Source: Me staring philosophically off into the distance, as taken by a fellow camper.

I've never really been camping before, so when a friend asked if I wanted to go camping over Labor Day weekend, I gladly accepted. In the past, I've mentioned that living in the truck feels like perpetual camping. Think about it: I practically live outside, I forgo a lot of modern conveniences (namely heat, A/C, and a nearby bathroom), and I fall asleep to the sounds of nature every night (there's a shocking amount of wildlife at the edge of my parking lot). So I expected camping to feel like just another day for me, and I packed for it almost like I'd pack for a normal day: a few t-shirts, a pair of shorts, and my handy dandy battery pack. So, how was it?

When your entire life fits in a parking space, leaving it for a few days (on twenty minutes of notice) is super easy. There's no sense of homesickness or yearning for first-world amenities. You never catch yourself thinking, "Gee, I miss my television and refrigerator right now"...because you didn't have those things to begin with. In the same vein, because you have so little to even consider bringing with you, the cognitive overhead for packing is minimal. In a house overflowing with assorted objects of questionable utility, you have to mentally iterate through them and decide what makes sense to bring with you on a three-day excursion. Like I said above, I just tossed all my useful belongings in a bag, and that was that. Granted, if I was camping alone or with other truck people, this wouldn't have worked in the slightest. It's only because everyone else was able to bring things like tents, utensils, and food that I was able to pack so lightly.

As for the actual weekend, it was a total blast. There wasn't anything truck-related for the three days I was away, save for my recounting of a few particularly strange truck stories,. I certainly didn't drive the truck to the campgrounds, I doubt it would even have survived the journey. It was just three days of cooking over an open fire, stargazing with a clear view of the Milky Way, drinking to excess, and swimming in a lake of questionable quality water, all perfectly legitimate camping activities.
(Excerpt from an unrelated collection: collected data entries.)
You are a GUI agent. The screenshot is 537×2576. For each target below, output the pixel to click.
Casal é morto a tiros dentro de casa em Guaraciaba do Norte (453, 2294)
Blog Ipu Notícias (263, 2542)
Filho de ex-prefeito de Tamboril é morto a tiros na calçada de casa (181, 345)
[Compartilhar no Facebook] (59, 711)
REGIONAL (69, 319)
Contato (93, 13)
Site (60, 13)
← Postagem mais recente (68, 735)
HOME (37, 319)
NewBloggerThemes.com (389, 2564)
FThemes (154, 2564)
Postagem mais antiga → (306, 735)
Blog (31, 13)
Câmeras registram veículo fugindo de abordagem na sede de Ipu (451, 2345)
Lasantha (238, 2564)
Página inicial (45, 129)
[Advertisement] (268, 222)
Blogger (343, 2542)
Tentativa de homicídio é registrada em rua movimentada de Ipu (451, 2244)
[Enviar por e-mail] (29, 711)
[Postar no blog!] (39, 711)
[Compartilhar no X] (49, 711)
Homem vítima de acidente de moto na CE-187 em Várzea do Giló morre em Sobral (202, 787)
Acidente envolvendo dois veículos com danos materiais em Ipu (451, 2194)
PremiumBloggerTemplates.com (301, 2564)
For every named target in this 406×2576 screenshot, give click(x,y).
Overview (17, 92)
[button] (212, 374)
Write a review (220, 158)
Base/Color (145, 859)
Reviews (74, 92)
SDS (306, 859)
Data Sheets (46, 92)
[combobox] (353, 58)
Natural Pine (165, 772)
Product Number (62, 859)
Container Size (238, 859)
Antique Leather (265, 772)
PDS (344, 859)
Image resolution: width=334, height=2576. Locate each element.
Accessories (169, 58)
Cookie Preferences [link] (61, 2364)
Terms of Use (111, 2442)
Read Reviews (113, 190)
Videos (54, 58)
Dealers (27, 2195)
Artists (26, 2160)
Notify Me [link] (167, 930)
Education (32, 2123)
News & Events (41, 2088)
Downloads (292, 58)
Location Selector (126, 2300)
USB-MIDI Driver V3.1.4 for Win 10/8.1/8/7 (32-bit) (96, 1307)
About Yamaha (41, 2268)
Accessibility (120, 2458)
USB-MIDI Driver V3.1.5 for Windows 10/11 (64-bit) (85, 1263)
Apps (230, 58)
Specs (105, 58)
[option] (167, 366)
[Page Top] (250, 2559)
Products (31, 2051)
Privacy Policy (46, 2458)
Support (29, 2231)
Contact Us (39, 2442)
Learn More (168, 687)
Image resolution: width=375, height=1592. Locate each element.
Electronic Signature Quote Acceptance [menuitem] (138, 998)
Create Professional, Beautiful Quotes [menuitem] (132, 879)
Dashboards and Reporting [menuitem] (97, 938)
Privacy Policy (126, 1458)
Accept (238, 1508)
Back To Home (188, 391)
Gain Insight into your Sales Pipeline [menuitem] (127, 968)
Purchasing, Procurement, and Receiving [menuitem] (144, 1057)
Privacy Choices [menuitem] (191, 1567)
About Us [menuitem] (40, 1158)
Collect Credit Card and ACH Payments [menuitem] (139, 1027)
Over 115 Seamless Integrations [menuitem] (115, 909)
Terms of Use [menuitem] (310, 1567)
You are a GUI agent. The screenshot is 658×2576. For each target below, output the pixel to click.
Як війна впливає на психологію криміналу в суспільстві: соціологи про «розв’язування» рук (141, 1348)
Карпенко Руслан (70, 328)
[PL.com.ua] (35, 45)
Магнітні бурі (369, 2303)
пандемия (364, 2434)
It wasn't entirely sunshine and rainbows though. Sleeping on the cold, hard ground did make me miss my truck bed a little bit, and it's true that I've been pampered by my corporate fitness and hygiene facilities over the past few months. We did have a bathroom at the campsite, which came with a complimentary coating of dirt and a potpourri of random insect infestations. Several bouts of tiny, uninvited truck guests have made me pretty unconcerned with bugs, so I definitely appreciated the unintentional conditioning. Those negligible gripes aside (one could and should even consider them part of the experience), truck life was good preparation for camping, and in turn, camping was a nice departure from truck life.